EXERCISE DETAILS: Scan the entries below for the word "will". Copy out every line in which it occurs.

RECORDS PROVIDED:
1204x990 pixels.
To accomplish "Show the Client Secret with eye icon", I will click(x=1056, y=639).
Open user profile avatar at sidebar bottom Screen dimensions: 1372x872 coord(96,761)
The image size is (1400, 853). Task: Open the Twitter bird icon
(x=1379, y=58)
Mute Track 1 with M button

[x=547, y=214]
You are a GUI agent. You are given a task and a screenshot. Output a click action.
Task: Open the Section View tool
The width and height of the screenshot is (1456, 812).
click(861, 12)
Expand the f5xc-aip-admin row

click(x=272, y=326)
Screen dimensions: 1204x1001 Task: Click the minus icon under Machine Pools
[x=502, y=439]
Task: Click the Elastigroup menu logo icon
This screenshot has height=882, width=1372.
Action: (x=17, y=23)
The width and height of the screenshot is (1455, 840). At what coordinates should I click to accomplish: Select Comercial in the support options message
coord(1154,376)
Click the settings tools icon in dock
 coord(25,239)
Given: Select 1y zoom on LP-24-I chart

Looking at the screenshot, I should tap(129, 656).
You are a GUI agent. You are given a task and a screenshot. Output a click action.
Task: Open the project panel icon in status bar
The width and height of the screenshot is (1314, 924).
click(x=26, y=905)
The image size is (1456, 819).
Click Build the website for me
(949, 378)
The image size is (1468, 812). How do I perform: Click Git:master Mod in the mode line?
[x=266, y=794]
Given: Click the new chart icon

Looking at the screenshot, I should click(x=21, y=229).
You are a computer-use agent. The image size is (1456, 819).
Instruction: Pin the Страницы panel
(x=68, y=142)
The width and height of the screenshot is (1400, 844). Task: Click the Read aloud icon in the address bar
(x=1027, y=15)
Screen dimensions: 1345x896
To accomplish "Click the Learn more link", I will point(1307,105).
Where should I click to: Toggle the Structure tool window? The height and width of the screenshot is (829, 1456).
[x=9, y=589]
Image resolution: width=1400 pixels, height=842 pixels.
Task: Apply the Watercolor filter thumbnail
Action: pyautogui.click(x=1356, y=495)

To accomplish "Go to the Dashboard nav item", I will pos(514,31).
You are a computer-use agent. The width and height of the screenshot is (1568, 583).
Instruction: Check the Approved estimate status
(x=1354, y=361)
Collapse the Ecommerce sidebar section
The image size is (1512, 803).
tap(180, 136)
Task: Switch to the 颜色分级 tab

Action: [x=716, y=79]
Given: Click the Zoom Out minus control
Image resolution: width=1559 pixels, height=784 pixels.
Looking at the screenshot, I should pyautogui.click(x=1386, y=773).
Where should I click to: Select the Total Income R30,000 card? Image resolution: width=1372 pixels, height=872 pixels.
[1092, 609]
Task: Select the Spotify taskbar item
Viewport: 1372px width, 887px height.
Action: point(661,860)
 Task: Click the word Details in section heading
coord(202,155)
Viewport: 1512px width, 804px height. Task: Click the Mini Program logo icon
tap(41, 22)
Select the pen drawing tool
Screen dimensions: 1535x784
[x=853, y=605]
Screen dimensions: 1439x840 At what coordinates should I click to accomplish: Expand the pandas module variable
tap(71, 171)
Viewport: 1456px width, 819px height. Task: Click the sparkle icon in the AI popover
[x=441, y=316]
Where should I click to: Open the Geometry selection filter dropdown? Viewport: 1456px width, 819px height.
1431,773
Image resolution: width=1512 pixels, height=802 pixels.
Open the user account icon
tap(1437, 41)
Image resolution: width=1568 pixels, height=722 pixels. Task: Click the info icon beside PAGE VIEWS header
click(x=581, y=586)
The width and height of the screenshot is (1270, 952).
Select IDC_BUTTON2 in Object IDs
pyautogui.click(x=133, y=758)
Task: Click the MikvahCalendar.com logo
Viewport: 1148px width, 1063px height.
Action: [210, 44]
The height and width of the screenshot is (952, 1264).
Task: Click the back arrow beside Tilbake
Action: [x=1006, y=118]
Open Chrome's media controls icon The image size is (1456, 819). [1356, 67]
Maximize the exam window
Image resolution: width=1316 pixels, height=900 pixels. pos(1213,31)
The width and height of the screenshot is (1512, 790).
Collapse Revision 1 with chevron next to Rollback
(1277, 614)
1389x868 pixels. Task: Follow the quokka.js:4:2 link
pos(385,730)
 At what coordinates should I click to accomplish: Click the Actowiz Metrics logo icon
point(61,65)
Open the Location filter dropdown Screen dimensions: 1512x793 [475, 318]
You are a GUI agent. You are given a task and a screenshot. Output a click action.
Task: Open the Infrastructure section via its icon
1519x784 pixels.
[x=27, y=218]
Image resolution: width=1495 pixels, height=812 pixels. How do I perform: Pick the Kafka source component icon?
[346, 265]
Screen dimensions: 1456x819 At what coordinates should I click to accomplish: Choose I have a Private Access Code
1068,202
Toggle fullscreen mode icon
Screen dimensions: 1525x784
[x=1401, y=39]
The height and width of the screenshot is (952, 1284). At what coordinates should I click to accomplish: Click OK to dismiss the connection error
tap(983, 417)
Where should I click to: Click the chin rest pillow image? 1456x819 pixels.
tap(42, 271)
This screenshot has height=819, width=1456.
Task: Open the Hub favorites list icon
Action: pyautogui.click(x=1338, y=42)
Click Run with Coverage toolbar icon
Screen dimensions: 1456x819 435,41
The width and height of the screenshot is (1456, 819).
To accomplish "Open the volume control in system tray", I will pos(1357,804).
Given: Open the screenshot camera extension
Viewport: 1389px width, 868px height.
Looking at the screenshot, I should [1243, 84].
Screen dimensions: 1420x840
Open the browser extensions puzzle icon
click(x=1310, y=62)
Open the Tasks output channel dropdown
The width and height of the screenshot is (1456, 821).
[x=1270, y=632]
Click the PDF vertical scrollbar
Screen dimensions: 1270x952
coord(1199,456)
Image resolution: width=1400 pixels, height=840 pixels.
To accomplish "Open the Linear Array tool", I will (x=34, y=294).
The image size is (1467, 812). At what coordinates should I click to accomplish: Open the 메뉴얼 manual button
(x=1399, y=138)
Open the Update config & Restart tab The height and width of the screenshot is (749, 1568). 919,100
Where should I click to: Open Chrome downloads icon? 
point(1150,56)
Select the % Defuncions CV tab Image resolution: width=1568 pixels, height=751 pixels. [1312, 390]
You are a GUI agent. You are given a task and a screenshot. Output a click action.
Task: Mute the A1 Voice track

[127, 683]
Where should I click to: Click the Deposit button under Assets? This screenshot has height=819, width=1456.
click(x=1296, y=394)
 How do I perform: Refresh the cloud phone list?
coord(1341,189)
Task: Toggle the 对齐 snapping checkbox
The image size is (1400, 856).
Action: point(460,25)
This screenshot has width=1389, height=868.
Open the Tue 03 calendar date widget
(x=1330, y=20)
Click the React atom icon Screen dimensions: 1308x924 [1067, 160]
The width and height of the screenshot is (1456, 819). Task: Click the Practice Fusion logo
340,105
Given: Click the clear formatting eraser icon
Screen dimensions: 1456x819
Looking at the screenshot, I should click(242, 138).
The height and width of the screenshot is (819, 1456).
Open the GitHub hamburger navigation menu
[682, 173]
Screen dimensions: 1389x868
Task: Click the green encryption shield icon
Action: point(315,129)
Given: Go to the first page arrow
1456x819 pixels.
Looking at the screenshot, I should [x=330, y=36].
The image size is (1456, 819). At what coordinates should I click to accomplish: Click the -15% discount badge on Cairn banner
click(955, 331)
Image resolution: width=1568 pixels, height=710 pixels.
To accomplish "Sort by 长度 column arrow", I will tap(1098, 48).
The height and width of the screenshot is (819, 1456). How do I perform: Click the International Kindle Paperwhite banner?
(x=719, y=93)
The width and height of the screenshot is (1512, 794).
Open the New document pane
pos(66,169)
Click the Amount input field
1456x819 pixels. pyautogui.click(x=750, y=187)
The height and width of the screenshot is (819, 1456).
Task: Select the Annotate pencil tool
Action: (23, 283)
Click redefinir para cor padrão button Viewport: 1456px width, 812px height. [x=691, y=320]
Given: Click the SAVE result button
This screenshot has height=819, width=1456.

RESPONSE TO THIS TASK:
To accomplish "Show the Client Secret with eye icon", I will click(x=1056, y=639).
To accomplish "Click the Learn more link", I will point(1307,105).
To accomplish "Go to the Dashboard nav item", I will pos(514,31).
To accomplish "Open the volume control in system tray", I will pos(1357,804).
To accomplish "Open the Linear Array tool", I will (x=34, y=294).
To accomplish "Sort by 长度 column arrow", I will tap(1098, 48).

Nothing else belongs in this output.